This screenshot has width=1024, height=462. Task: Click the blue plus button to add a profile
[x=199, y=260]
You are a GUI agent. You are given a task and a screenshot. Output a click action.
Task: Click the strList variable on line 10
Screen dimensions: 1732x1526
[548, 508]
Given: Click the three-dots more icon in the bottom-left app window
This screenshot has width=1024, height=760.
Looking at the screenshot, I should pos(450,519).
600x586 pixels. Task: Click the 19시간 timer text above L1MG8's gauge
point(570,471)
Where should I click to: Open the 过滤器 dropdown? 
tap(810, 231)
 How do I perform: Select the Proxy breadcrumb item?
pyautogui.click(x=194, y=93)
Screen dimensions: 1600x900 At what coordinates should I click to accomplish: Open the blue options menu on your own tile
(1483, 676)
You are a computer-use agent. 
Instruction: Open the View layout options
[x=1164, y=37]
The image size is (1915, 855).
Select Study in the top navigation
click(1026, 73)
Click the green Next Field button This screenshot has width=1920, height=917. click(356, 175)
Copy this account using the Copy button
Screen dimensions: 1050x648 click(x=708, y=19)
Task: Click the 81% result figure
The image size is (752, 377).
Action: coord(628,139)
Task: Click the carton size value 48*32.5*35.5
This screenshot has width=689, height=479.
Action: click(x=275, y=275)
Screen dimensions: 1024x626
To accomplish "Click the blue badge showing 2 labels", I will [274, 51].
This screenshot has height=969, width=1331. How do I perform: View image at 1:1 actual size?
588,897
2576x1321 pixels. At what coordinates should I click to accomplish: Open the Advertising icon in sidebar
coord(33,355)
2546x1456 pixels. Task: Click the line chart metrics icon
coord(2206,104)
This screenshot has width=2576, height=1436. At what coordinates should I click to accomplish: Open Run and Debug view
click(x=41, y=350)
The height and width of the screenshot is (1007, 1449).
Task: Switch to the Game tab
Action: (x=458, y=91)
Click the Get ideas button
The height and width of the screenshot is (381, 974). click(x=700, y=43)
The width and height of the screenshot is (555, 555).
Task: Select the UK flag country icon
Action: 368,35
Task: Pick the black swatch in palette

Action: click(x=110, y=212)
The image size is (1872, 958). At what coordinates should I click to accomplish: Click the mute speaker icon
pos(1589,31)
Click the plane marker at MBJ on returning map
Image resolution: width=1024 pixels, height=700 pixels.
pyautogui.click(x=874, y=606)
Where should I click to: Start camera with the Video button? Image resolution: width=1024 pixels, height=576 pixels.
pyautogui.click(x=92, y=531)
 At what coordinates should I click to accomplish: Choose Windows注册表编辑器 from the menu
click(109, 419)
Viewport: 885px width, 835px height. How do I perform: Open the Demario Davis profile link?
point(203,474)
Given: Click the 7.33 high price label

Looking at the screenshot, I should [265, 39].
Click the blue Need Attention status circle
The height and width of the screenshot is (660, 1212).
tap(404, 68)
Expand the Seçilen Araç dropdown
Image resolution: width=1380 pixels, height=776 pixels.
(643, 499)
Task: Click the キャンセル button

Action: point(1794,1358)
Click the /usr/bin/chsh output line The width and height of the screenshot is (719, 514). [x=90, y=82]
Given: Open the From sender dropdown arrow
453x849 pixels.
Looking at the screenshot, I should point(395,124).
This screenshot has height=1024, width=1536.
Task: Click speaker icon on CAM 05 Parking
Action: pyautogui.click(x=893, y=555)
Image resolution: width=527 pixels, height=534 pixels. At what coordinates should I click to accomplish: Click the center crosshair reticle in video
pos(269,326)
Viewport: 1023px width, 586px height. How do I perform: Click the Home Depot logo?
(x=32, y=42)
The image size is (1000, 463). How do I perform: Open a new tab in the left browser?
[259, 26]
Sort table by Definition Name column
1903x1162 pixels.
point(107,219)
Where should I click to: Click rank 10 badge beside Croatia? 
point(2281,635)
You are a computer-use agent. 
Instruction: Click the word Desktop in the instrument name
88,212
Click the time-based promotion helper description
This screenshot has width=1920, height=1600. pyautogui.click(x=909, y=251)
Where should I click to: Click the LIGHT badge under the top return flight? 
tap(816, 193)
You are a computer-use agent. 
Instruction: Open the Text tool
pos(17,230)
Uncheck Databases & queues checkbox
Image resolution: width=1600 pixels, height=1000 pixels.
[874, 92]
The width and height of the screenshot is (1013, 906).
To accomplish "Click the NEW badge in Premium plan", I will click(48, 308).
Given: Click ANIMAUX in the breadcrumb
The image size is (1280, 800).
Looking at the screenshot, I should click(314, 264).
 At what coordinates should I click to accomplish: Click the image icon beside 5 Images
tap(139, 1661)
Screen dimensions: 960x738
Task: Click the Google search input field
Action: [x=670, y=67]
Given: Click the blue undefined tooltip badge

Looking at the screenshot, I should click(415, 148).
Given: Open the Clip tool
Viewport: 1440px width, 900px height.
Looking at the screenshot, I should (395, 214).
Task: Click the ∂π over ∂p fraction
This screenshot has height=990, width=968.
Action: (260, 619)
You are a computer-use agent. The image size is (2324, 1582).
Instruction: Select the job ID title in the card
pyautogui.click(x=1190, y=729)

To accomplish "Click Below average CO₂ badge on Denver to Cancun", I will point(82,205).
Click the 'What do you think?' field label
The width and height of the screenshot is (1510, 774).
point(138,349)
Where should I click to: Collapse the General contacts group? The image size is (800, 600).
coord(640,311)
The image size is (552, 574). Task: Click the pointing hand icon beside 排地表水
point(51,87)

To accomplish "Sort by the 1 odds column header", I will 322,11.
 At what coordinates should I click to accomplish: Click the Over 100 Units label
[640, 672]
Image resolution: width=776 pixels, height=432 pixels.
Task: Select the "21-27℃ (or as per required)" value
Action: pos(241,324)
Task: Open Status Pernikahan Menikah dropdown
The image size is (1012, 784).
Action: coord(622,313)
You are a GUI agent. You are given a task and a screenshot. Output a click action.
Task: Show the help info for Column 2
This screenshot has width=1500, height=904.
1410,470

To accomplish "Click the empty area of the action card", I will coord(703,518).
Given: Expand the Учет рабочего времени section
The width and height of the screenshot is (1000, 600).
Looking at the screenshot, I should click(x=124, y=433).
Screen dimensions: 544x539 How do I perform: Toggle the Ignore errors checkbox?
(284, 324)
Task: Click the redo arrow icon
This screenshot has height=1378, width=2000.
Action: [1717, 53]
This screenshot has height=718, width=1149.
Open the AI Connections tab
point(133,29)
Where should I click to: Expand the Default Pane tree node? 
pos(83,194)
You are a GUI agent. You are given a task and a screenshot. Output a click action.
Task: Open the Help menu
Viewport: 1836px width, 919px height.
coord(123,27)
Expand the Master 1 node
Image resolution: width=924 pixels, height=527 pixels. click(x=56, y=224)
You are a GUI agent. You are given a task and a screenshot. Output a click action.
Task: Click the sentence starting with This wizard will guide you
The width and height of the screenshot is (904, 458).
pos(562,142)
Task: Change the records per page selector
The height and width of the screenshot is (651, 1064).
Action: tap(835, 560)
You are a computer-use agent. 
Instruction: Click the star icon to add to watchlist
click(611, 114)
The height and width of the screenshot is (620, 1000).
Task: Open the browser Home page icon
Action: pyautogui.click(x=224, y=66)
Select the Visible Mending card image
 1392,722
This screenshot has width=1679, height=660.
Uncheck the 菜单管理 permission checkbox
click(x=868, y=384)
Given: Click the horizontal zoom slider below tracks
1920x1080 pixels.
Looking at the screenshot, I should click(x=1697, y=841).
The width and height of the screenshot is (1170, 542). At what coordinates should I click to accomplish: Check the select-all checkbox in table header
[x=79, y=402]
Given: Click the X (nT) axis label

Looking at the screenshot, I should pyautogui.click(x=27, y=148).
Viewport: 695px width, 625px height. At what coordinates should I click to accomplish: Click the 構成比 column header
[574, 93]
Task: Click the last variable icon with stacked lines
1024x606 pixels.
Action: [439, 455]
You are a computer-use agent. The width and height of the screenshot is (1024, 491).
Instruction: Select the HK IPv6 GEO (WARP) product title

###

# Direction
Rewrite the stretch from the line containing "2546x1456 pixels. Task: Click" through the line containing "Action: (x=458, y=91)", renaming "line chart" to "bar chart" and leaving everything else in those lines unchanged.

# Output for this exercise
2546x1456 pixels. Task: Click the bar chart metrics icon
coord(2206,104)
This screenshot has width=2576, height=1436. At what coordinates should I click to accomplish: Open Run and Debug view
click(x=41, y=350)
The height and width of the screenshot is (1007, 1449).
Task: Switch to the Game tab
Action: (x=458, y=91)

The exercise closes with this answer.